Queria novidade. Adrenalina. Paixão. Riso. Música. Loucura. Prazer. Amor. Queria borboletas na barriga. Largou tudo. Foi viver com o vizinho.
...
Como são hoje, passado cinco anos?
Por fora, a relação perfeita. Ambos jovens, bonitos, ambiciosos e apaixonados.
Como é, de facto, a relação? Digamos apenas que as borboletas na barriga não duram para sempre. Nem a adrenalina. A paixão. O riso. A música. A loucura. O prazer. Já não dançam a valsa juntos. Ela quer dançar? Liga a música e dança, de olhos fechados. Quem nasceu para dançar sozinha, dificilmente vai arranjar um par. Tenha quem tiver a seu lado.
*História baseada no filme Take this Waltz/ Notas de amor. Que me irritou profundamente, já agora, e não recomendo. Sou uma romântica e detesto filmes que tentam destruir o romantismo.
Não recomendas, mas pela descrição fiquei com vontade de o ver.
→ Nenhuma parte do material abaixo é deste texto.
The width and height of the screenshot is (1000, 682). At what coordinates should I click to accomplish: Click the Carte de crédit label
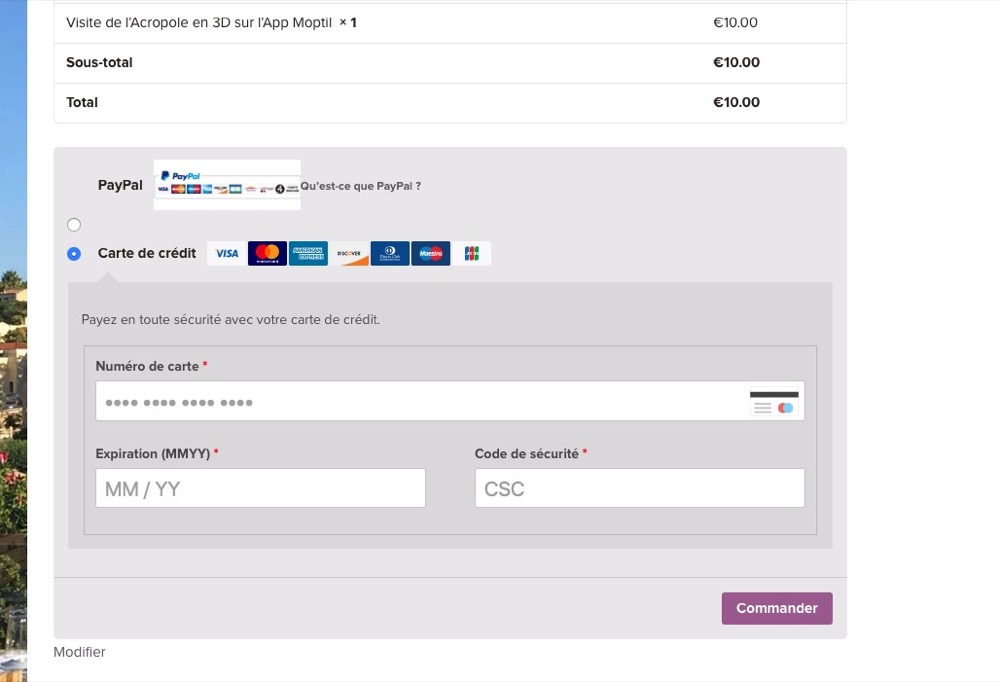pyautogui.click(x=147, y=253)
Gosto de filmes que baixem as expectativas :)
ResponderEliminarApesar de tudo, não posso deixar de dizer que concordo: quem nasceu para dançar a valsa sozinha dificilmente arranja um par!
ResponderEliminarAs duas últimas frases resumem a minha vida... Confesso que sempre esperei um "príncipe encantado", mas já cheguei à conclusão que não o vou encontrar e que a culpa é minha. E bastou-me perceber isso para ser instantaneamente mais feliz. :)
ResponderEliminarAs pressões que colocamos nas relações só nos iludem!
Chris
Agora tenho de ver o filme!:)
ResponderEliminarPor motivos que a mim importam, opto por me manter no anonimato. Há algumas considerações que me apetece tecer, pese embora este espaço ser apenas teu. Assim sendo, guarda-las-ei para mim própria.
ResponderEliminarAs coisas que lemos são absorvidas de acordo com o estado de espírito em que nos encontramos e a culpa é exclusivamente do leitor, nunca de quem as escreve. No entanto, acabaste de me dar uma bofetada...daquelas! Não acho que seja das que tenha nascido para dançar a valsa sozinha, embora o faça as vezes que forem necessárias e sem nenhum tipo de melindre. Mas confesso que preciso das borboletas, da adrenalina, da paixão. Neste momento, a cumplicidade não me chega. Creio que acabaste de me dar o empurrão que procuro há tanto. Estou certa de que não pretendes tornar este teu espaço um consultório sentimental, mas também estou 'casada' há cinco anos, e também eu padeço do mesmo mal.
Ligo a música e danço, de olhos fechados.
É triste (ou não) mas é verdade.. Quem nasceu para dançar sozinha dificilmente arranjará um par! Ligo muitas vezes a música e danço.. sozinha!